__AIM OF THE TASK__. Give back the listing underneath, unchanged and complete.

__INPUT MATERIAL__.
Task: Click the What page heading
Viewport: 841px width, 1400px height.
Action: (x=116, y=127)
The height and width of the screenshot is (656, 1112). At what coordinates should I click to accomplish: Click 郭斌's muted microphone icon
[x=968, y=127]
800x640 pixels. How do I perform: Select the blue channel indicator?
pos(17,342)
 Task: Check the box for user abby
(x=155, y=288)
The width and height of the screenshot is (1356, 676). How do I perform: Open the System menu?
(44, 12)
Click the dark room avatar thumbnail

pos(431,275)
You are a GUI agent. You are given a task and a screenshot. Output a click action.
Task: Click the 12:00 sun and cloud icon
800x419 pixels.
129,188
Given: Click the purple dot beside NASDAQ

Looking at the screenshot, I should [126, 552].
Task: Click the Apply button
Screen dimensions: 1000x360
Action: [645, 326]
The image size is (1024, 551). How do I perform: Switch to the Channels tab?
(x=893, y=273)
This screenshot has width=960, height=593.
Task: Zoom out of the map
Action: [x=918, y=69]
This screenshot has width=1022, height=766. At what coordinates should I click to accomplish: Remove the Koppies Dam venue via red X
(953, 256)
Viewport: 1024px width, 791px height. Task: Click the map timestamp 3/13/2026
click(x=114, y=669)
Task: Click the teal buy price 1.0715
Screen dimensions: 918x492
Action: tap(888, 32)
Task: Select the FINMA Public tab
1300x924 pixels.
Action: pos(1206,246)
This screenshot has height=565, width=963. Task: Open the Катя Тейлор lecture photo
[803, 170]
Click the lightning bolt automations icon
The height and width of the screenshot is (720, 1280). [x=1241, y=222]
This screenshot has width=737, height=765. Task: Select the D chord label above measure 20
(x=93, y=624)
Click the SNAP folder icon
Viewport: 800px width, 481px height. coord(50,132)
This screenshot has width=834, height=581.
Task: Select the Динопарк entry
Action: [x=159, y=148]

__REPLY TO THE EXERCISE__.
Task: Click the What page heading
Viewport: 841px width, 1400px height.
Action: (x=116, y=127)
The height and width of the screenshot is (656, 1112). At what coordinates should I click to accomplish: Click 郭斌's muted microphone icon
[x=968, y=127]
800x640 pixels. How do I perform: Select the blue channel indicator?
pos(17,342)
 Task: Check the box for user abby
(x=155, y=288)
The width and height of the screenshot is (1356, 676). How do I perform: Open the System menu?
(44, 12)
Click the dark room avatar thumbnail

pos(431,275)
You are a GUI agent. You are given a task and a screenshot. Output a click action.
Task: Click the 12:00 sun and cloud icon
800x419 pixels.
129,188
Given: Click the purple dot beside NASDAQ

Looking at the screenshot, I should [126, 552].
Task: Click the Apply button
Screen dimensions: 1000x360
Action: [645, 326]
The image size is (1024, 551). How do I perform: Switch to the Channels tab?
(x=893, y=273)
This screenshot has width=960, height=593.
Task: Zoom out of the map
Action: [x=918, y=69]
This screenshot has width=1022, height=766. At what coordinates should I click to accomplish: Remove the Koppies Dam venue via red X
(953, 256)
Viewport: 1024px width, 791px height. Task: Click the map timestamp 3/13/2026
click(x=114, y=669)
Task: Click the teal buy price 1.0715
Screen dimensions: 918x492
Action: tap(888, 32)
Task: Select the FINMA Public tab
1300x924 pixels.
Action: pos(1206,246)
This screenshot has height=565, width=963. Task: Open the Катя Тейлор lecture photo
[803, 170]
Click the lightning bolt automations icon
The height and width of the screenshot is (720, 1280). [x=1241, y=222]
This screenshot has width=737, height=765. Task: Select the D chord label above measure 20
(x=93, y=624)
Click the SNAP folder icon
Viewport: 800px width, 481px height. coord(50,132)
This screenshot has width=834, height=581.
Task: Select the Динопарк entry
Action: [x=159, y=148]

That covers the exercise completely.